With the fuel on board, ISRO has in the past performed orbital maneuvers on the MOM spacecraft to get it into a new orbit to avoid an impending eclipse.
“But recently there have been back-to-back eclipses, including one that lasted seven and a half hours,” the officials said on condition of anonymity, noting that all the propellant aboard the aging satellite had been used up.
“Since the satellite battery is designed to handle an eclipse duration of only about one hour and 40 minutes, a longer eclipse would drain the battery beyond a safe limit,” another official said.
ISRO officials noted that the Mars orbiter operated for nearly eight years, much longer than the planned mission life of six months.
“He did his job and produced significant scientific results,” they said.
Mission objectives were primarily technological and included the design, implementation and launch of a Mars Orbiter capable of operating with sufficient autonomy during the journey phase; Insertion / Capture in Mars Orbit and Phases in Mars Orbit
A recent image of the mysterious moon of Mars, Phobos, as captured by India’s Mars Orbiter Mission
MOM – a Technology Demonstrator – carried five science payloads (totaling 15 kg) collecting data on surface geology, morphology, atmospheric processes, surface temperature, and the atmospheric escape process.
The five instruments are: Mars Color Camera (MCC), Thermal Infrared Imaging Spectrometer (TIS), Methane Sensor for Mars (MSM), Mars Exospheric Neutral Composition Analyzer (MENCA) and Lyman Alpha Photometer (LAP).

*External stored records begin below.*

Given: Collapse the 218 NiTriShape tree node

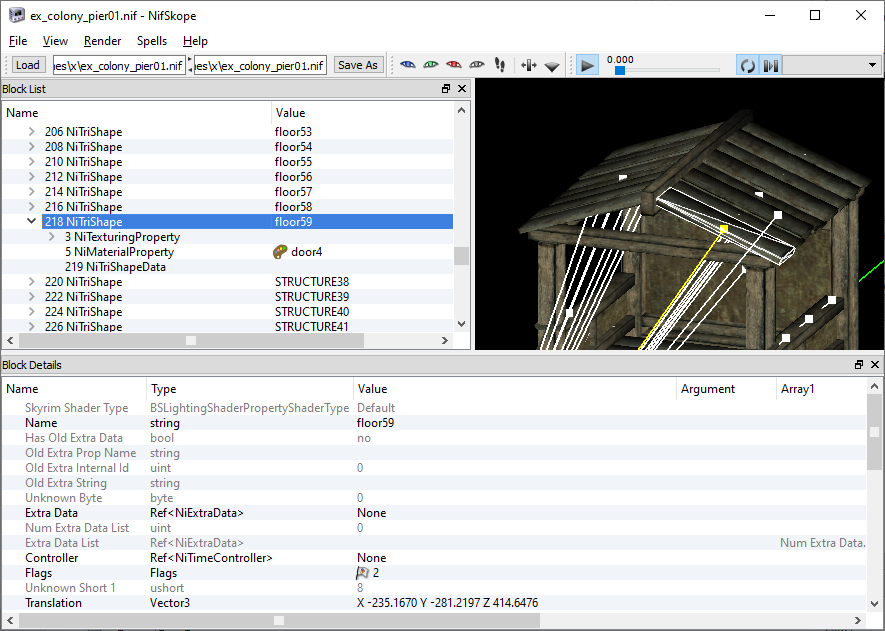Looking at the screenshot, I should click(x=32, y=222).
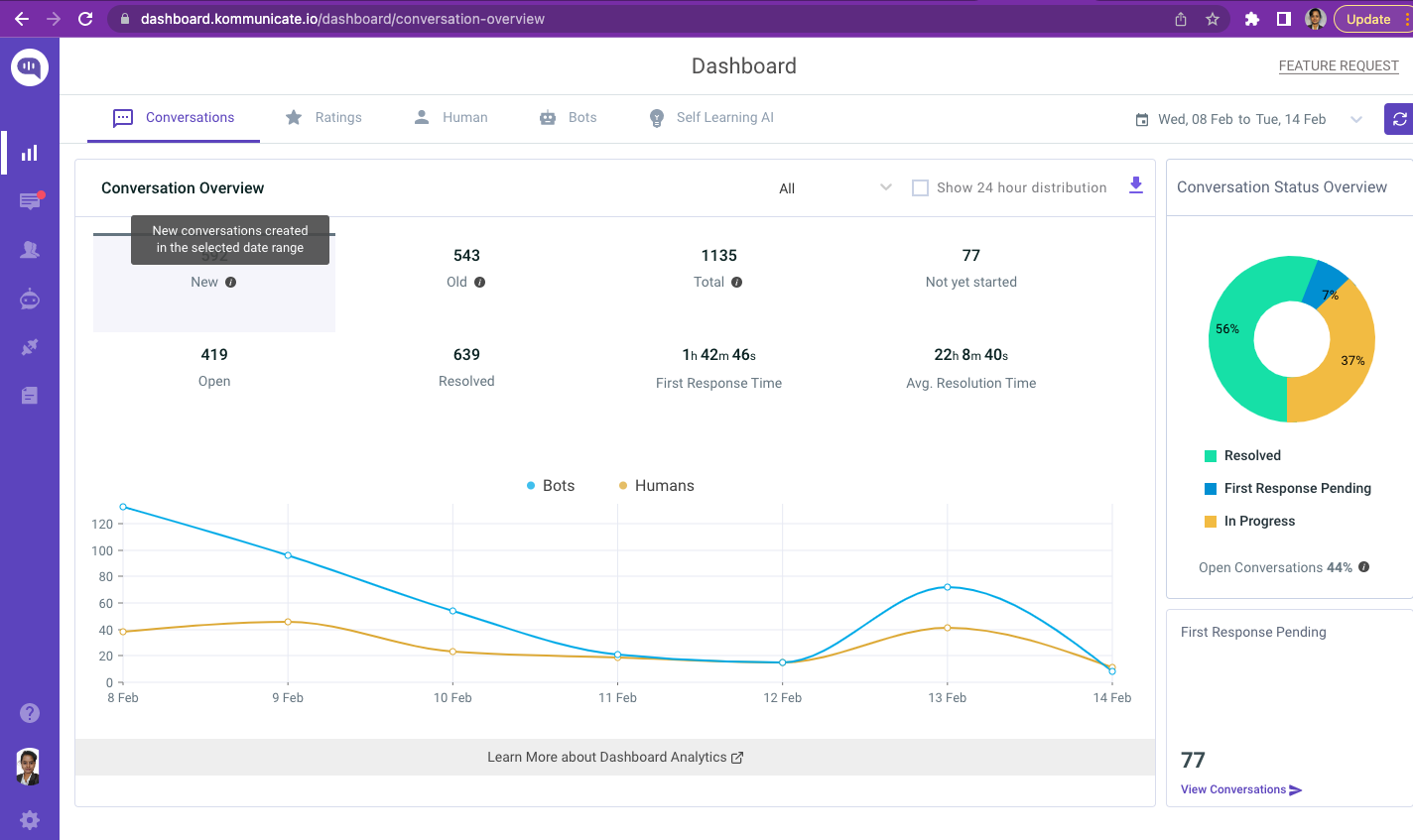Download the Conversation Overview report
Image resolution: width=1413 pixels, height=840 pixels.
point(1135,184)
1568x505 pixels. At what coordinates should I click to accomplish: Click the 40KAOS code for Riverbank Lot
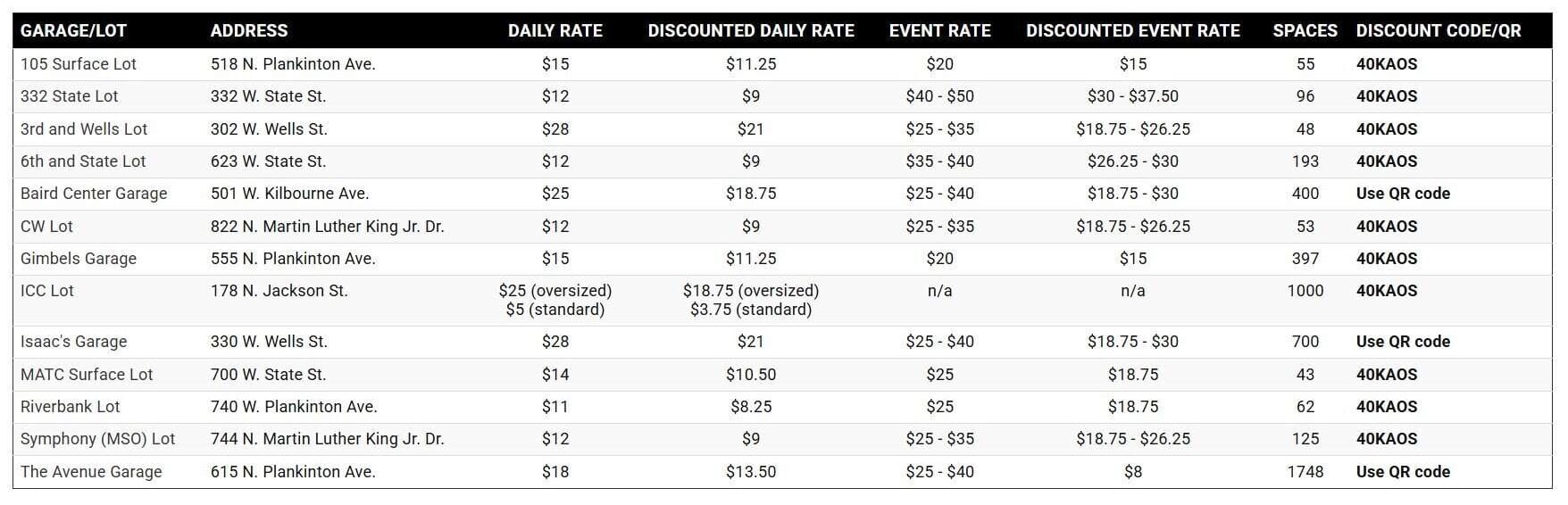1386,407
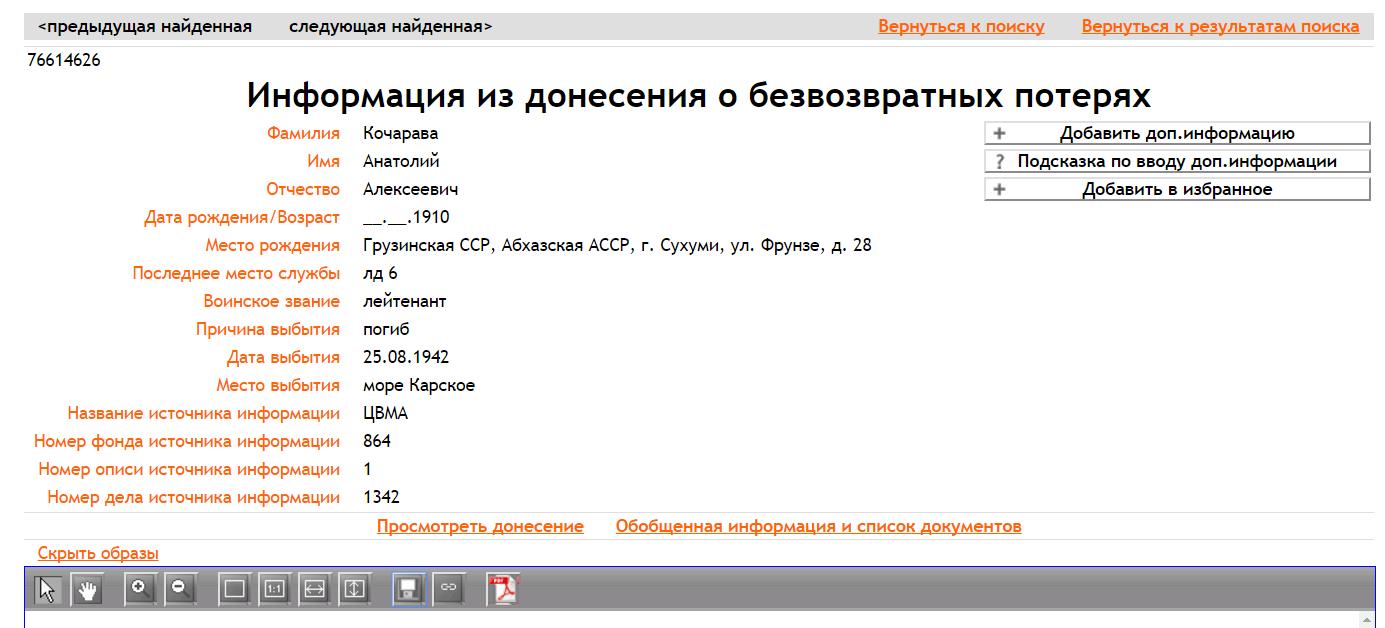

“MOM is credited with many laurels such as cost-effectiveness, short lead time, economical bulk budget and miniaturization of five heterogeneous science payloads,” ISRO officials pointed out.
MOM’s highly elliptical orbital geometry allowed MCC to take images of the “full disk” of Mars at its farthest point and finer details from its closest point.
MCC has produced more than 1,000 images and published an atlas of Mars.
Meanwhile, however, plans for a follow-up mission to the red planet “Mangalyaan” are yet to be confirmed.
ISRO came up with an “Notice of Opportunity” (AO) for the future Mars Orbiter Mission (MOM-2) in 2016, but officials acknowledged that it is still on the drawing board with the upcoming
Projects ‘Gaganyaan’, ‘Chandrayaan-3’ and ‘Aditya – L1’ are on the space agency’s current priority list.
The AO said, “Another Mars Orbiter mission is now being planned for a future launch opportunity. Proposals for experiments on board the Mars Orbiter Mission (MOM-2) are invited from interested scientists in India to address relevant scientific issues and topics.”
“It is not on the approved list now,” a senior ISRO official told PTI when asked about the MOM-2 update.
“We need to formulate project proposals and payloads based on broader consultation with the research community,” the official said. “It’s still on the drawing board. But it needs some more details and international cooperation to complete the mission.”